> It turns out you can create a UDP socket with a protocol flag, which allows you to send the ping rootless
This is wrong, despite the Rust library in question's naming convention. You're not creating a UDP socket. You're creating an IP (AF_INET), datagram socket (SOCK_DGRAM), using protocol ICMP (IPPROTO_ICMP). The issue is that the rust library apparently conflates datagram and UDP, when they're not the same thing.
You can do the same in C, by calling socket(2) with the above arguments. It hinges on Linux allowing rootless pings from the GIDs in
Basically the `socket2` crate lets you convert the fd it produces into a `UdpSocket`. It doesn't verify it really is a UDP socket first; that's up to you. If you do it blindly, you can get something with the wrong name, but it's probably harmless. (At the very least, it doesn't violate memory safety guarantees, which is what Rust code tends to be very strict about.)
It may be memory safe but it's not using the type system to represent the domain very well.
One could imagine a more type-friendly design in which we could write that first line as follows:
let socket: Socket<IPv4, Datagram, IcmpV4> = Socket::new()?;
Now, the specifics of socket types will be statically checked.
Edit: I realized that the issue here is actually the conversion, and that UdpSocket on its own is actually a type-safe representation of a UDP socket, not a general datagram socket. But the fact that this dubiously-safe conversion is possible and even useful suggests that an improved design is possible. For example, a method like UdpSocket's `set_broadcast` can't work with a socket like the above, and from a type safety perspective, it shouldn't be possible to call it on such a socket.
One could, but one probably doesn't want to have separate types for TCP-over-IPv4 vs TCP-over-IPv6 for example, even if they accept/produce different forms of addresses. That'd force a lot of code bloat with monomorphization.
So now one is making one's own enumeration which is different than the OS one and mapping between them, which can get into a mess of all the various protocols Linux and other OSs support, and I'm not sure it's solving a major problem. Opinions vary, but I prefer to use complex types sparingly.

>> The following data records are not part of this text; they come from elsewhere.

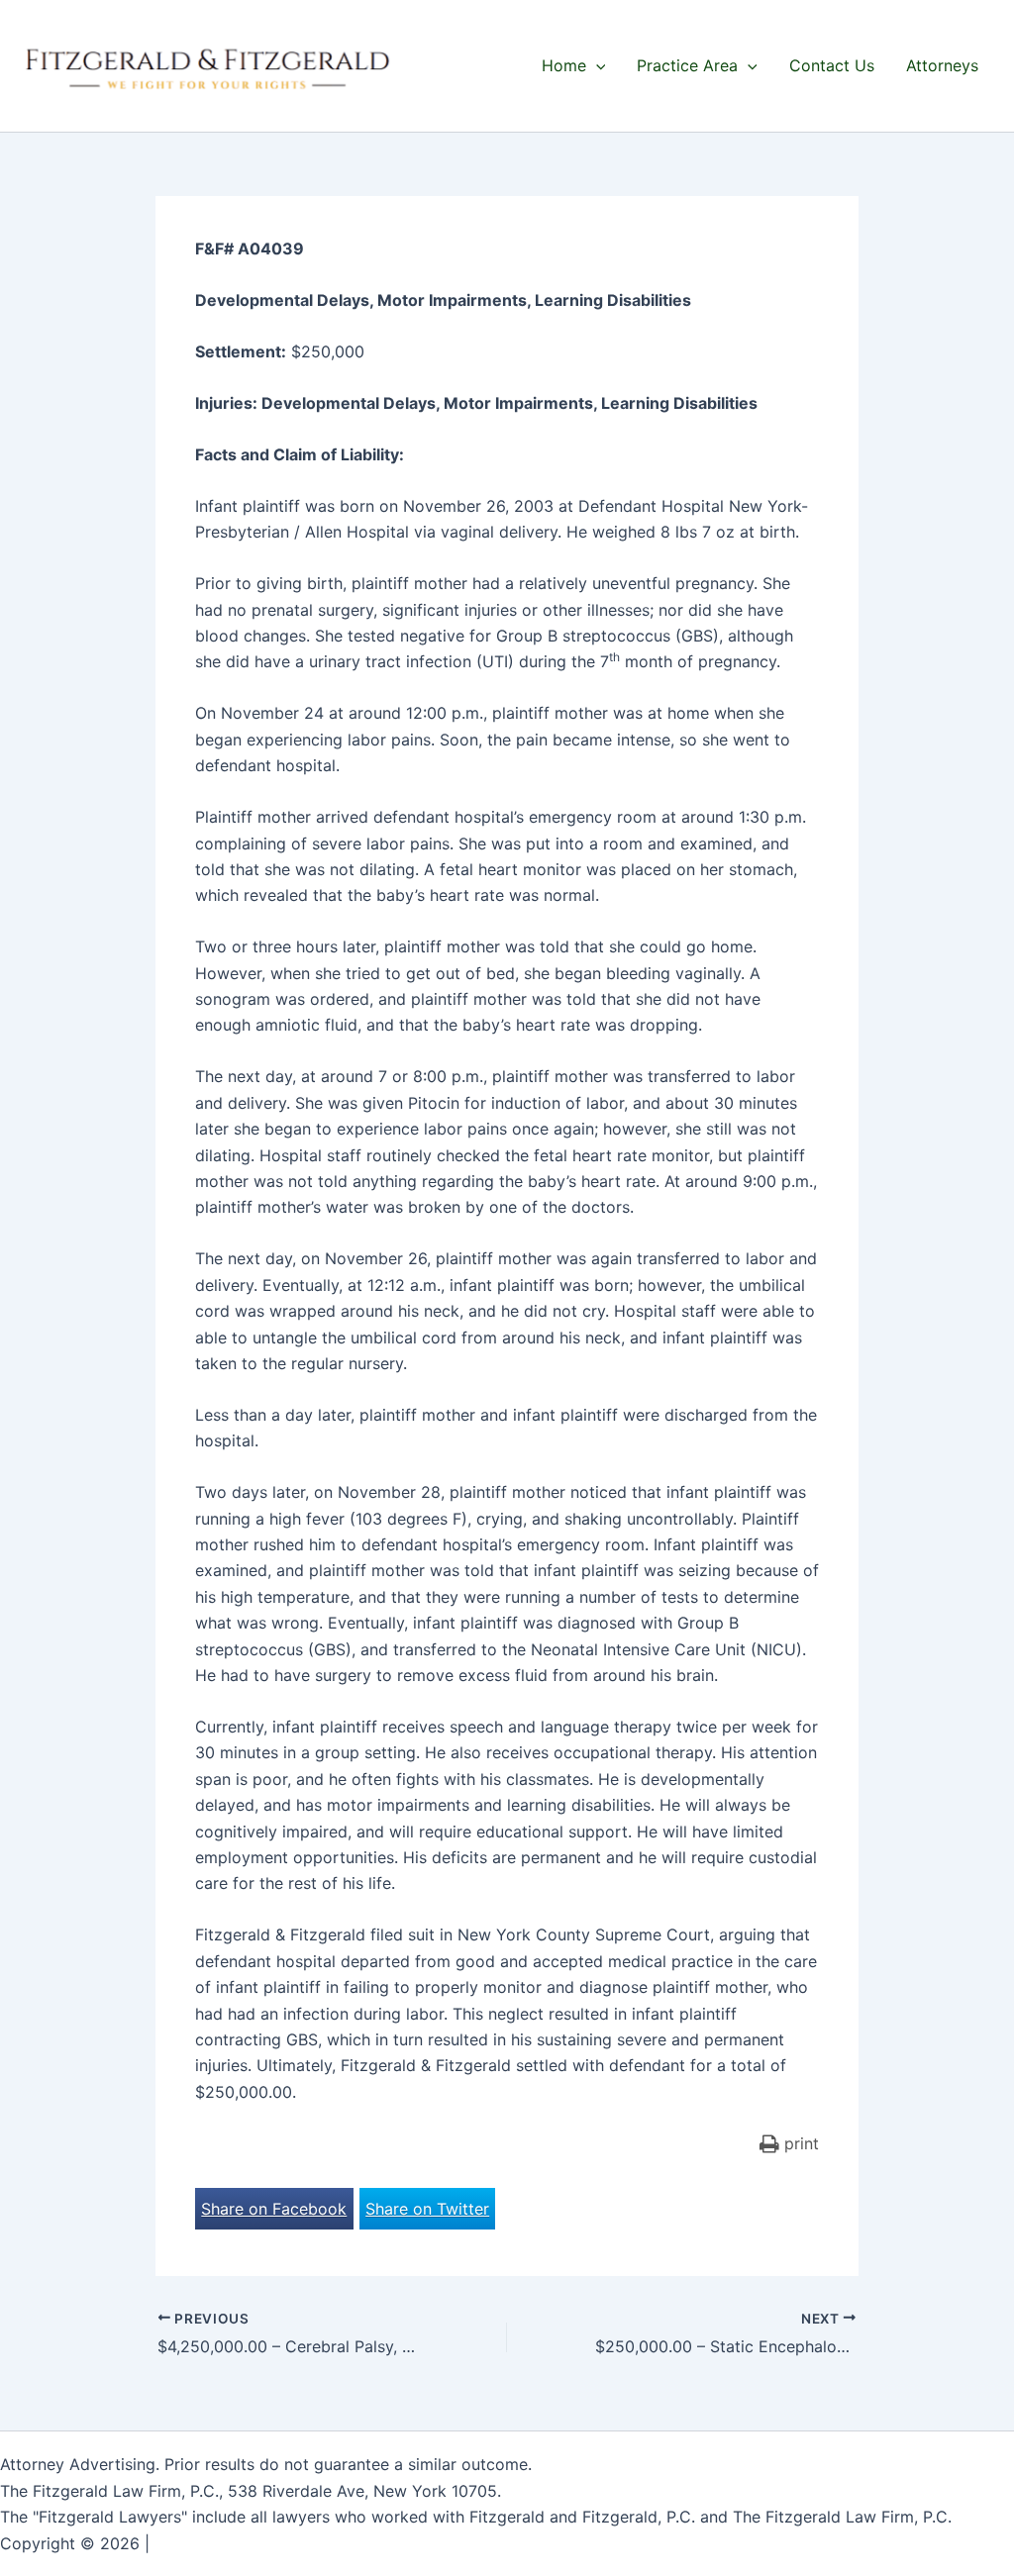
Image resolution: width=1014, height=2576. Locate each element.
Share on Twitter (427, 2209)
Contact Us (831, 65)
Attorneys (942, 65)
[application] (596, 65)
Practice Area (687, 65)
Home (564, 65)
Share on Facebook (274, 2209)
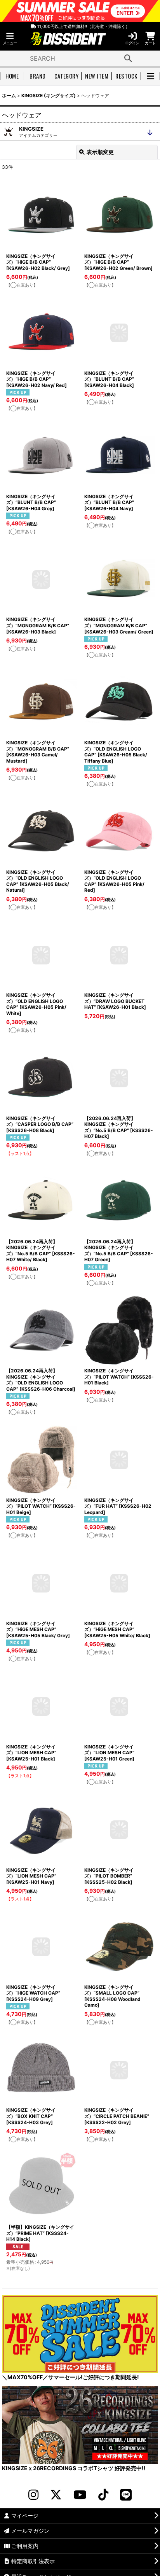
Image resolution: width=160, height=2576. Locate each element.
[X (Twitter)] (56, 2495)
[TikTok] (103, 2495)
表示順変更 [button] (100, 152)
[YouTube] (80, 2495)
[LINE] (126, 2495)
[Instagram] (33, 2495)
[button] (9, 38)
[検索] (128, 58)
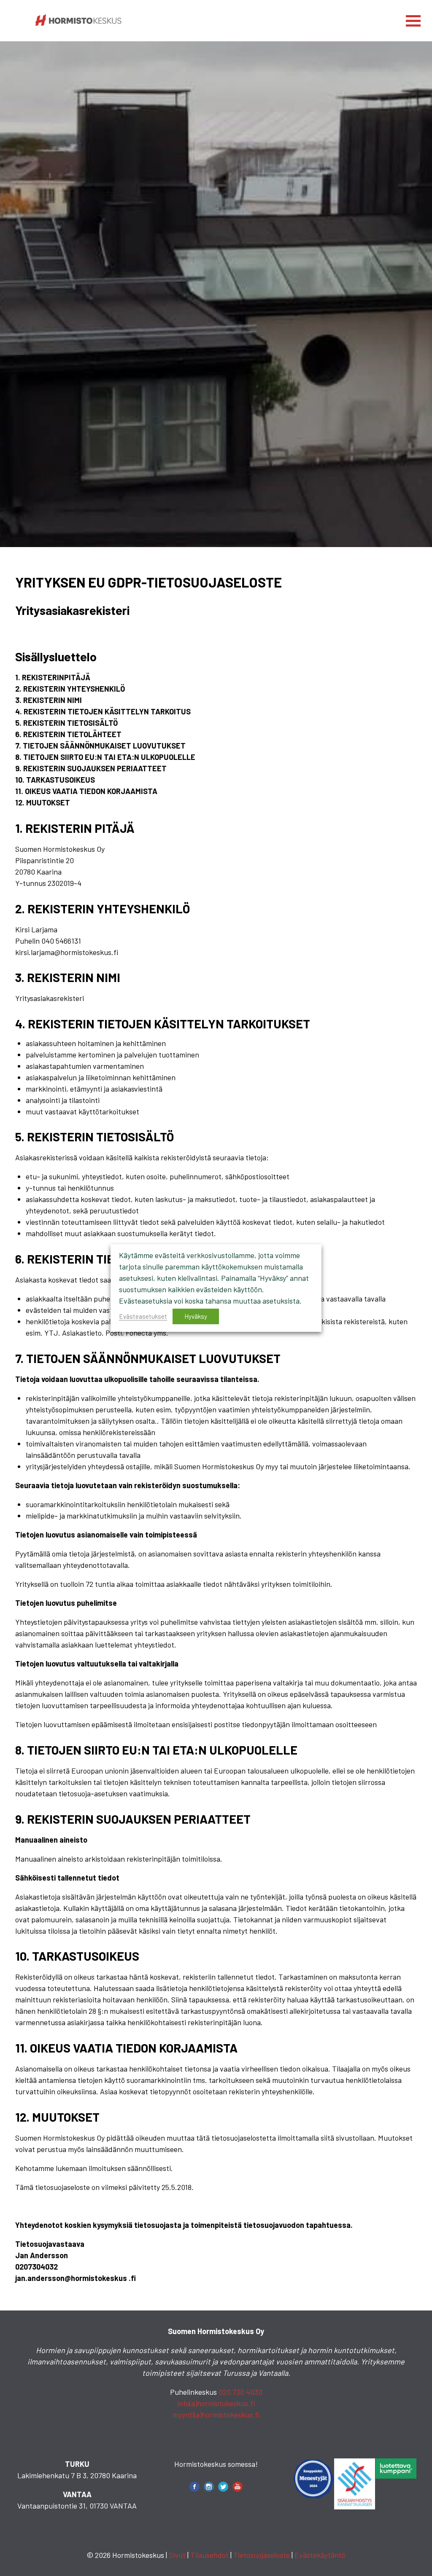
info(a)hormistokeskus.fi (216, 2403)
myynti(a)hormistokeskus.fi (216, 2414)
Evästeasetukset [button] (143, 1316)
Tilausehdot (209, 2555)
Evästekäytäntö (320, 2555)
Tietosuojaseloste (261, 2555)
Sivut (177, 2555)
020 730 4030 (240, 2391)
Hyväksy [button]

I think there are likely a bunch of other cases where it's useful to choose these values more dynamically too. Networking gets weird!
It's precisely because networking gets weird that a good representation at the type level could be useful. But I agree that it'd need to be done carefully to avoid creating usability issues.
It's unfortunate they did not extend marking the OwnedFd conversions as unsafe due to the focus in the RFC on a single class of unsafety in Fds instead of having a recognition that there are other issues with arbitrary Fd conversions.
No, it's perfectly safe. Except if you expand the scope of "safe" by a lot.
OP turned the socket into an (almost) raw file descriptor, and created an UDP socket from it. Weird, yes, but since it's perfectly memory safe and invalid operations would correctly error, it's not "dubiously-safe". It's safe.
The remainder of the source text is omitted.